Limitations of the study

Although the findings are promising, there are some limitations in our current work. First, CRC patients usually present with a decreased autoimmune function (Di Caro et al., 2014), and Fn may have been altered. However, the clinical information has not included the indexes that reflect the immune status. Second, although the levels of salivary Fn DNA were increased in Ad patients, it was not suitable for the diagnosis of Ad. Moreover, whether Ad patients with high levels of Fn have a high risk for CRC still remains largely unknown. This limitation is unavoidable, as the Ad patients usually take timely treatment. Third, it is unclear to what extent Fn can be affected in patients with poor survival who have a radical operation and would therefore benefit most from Fn DNA detection. Fourth, in our limited test cohort, the patients were not followed up for enough time. Besides, the prognostic significance of Fn will be further validated in our further work.

STAR★Methods

Key resources table

Resource availability

Lead contact

Further information and requests for resources and reagents should be directed to and will be fulfilled bythe lead contact, Yi Zhang (yizhang@sdu.edu.cn)

Materials availability

This study did not generate new unique reagents.

Experimental model and subject details

Subjects

The experimental protocols were approved by the local ethical committees (No. KYLL-2019-2-013), and written informed consent was obtained from all participants. In the training cohort, pre-operative saliva samples were collected from 324 cases with HC (n = 41), HP (n = 33), Ad (n = 43), and CRC (n = 207) undergoing colonoscopy examination in Qilu Hospital of Shandong University between March 2017 and June 2018. CRC patients had complete medical records and were followed up at regular intervals until death or June 2021. The patients with incomplete medical records and those who were lost to follow-up, or withdrew the consent were excluded from this study. In the test cohort, an independent cohort consisting of subjects with HC (n = 30), HP (n = 12), Ad (n = 18), and CRC (n = 30) was recruited from Shandong Provincial Third Hospital. In this cohort, paired serum and tumor tissue samples were collected from CRC patients besides saliva. All pathological tissues were confirmed by histopathological analyses. CRC cases were diagnosed and staged according to the 7th AJCC/UICC tumor-node-metastasis (TNM) system. Table S1 included the sample size, age and gender.

Method details

Sample preparation

Saliva was collected using Salivette® with a cotton swab from each subject. Briefly, subjects were asked to chow the swab for about 60 s after rinsing the mouth with water. The swab with absorbed saliva was returned to the tube and centrifuged at 1,000 g for 2 min to get a clear saliva sample.

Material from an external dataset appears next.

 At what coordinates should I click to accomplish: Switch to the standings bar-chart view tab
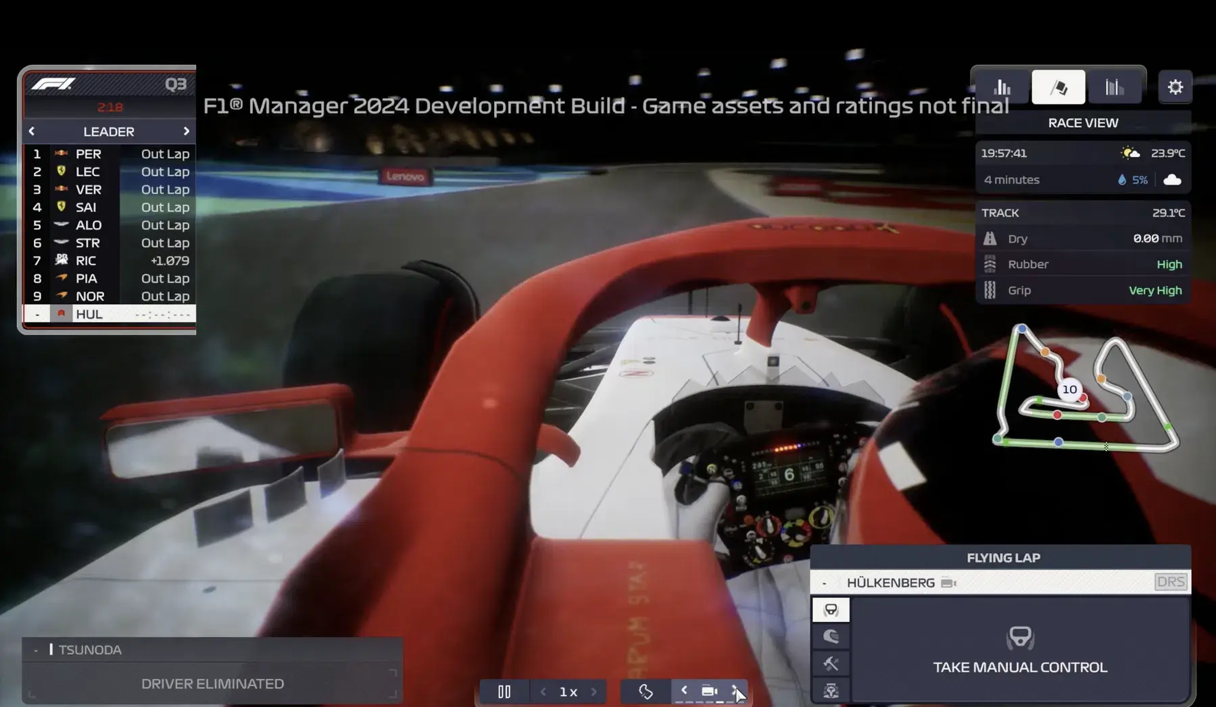tap(1002, 87)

Blood was collected by vena puncture, and serum was separated by centrifugation at 1,600 g for 10 min. Saliva and serum samples were stored at −80°C until further analyses. Tumor tissues were washed with Hank’s solution three times and then immediately frozen in liquid nitrogen.

DNA and RNA extraction

DNA was extracted using QIAamp DNA Mini Kit (Qiagen, Hilden, Germany). RNA was isolated from tissues using the TRIzol reagent (Invitrogen, Eugene, OR, USA). The DNA/RNA concentration was determined by a Qubit fluorometer (Thermo Fisher Scientific, Waltham, MA, USA). RNA integrity was evaluated using a Bioanalyzer 2100 (Agilent Technologies, Santa Clara, CA, USA).

qPCR

Probe-based qPCR was performed using 2×AceQ qPCR Probe Master Mix (Vazyme, Nanjing, China) in a reaction volume of 30 μl, with 15 μl AceQ qPCR Probe Master Mix, 0.6 μl forward/reverse primer for Fn DNA (10 μm), 0.3 μl TaqMan probe for Fn DNA (10 μm), 0.6 μl forward/reverse primer for reference genes (5 μm), 0.3 μl TaqMan probe for reference genes (5 μm), and 10.5 μl DNA. The primers and TaqMan probes were designed based on the nusG gene of Fn and human reference genes (GAPDH, RPPH1, NAGK, TERT, ERV-3, and SLC O 2A1), and their sequences were shown in Table S4. PCR amplification was on a Bio-Rad CFX96 real-time PCR cycler (Bio-Rad, Hercules, CA, USA), with an initial denaturation step at 95°C for 5 min, and 40 cycles at a melting temperature of 95°C for 10 s and an annealing temperature of 60°C for 30 s. All assays were conducted in triplicate. No-template reactions were performed as negative controls. The PCR products were confirmed by sanger sequence (Figure S1). GAPDH and TERT were selected as reference genes for normalizing qPCR as described in result part. The relative level of Fn DNA was recorded as the ratio of Q (Fn DNA) to the geometric mean of Q (GAPDH) and Q (TERT). Q was calculated according to the following formula: (Effiency+1)-ΔCq, where △Cq = [Cq (test)-Cq (calibrator)]. The effiencies of Fn DNA, GAPDH and TERT amplification were shown in Figure 2.

CEA and CA19-9 assays

The levels of CEA and CA19-9 were determined using electrochemiluminescence with the Roche Cobas e601 fully automatic analyzer (Roche Diagnostics, Mannheim, Germany) equipped with dedicated reagents. In brief, 6ul serum was incubated with biotinylated CEA/CA19-9 monoclonal antibody and Ru labeled CEA/CA19-9 monoclonal antibody to form antigen-antibody sandwich complex. Then the complex was incubated with magnetic bead particles coated with streptavidin. The reaction solution was sucked into the measuring cell, the magnetic beads were adsorbed on the electrode surface through electromagnetic action, and the substances not combined with the magnetic beads were removed. A certain voltage was applied to the electrode to make the complex chemiluminescence, and the luminous intensity was measured by a photoelectric multiplier. According to the manufacturer's recommendations, the cutoff values of CEA and CA19-9 were defined as 5 ng/mL and 39 U/mL, respectively.

RNA sequence (RNA-Seq)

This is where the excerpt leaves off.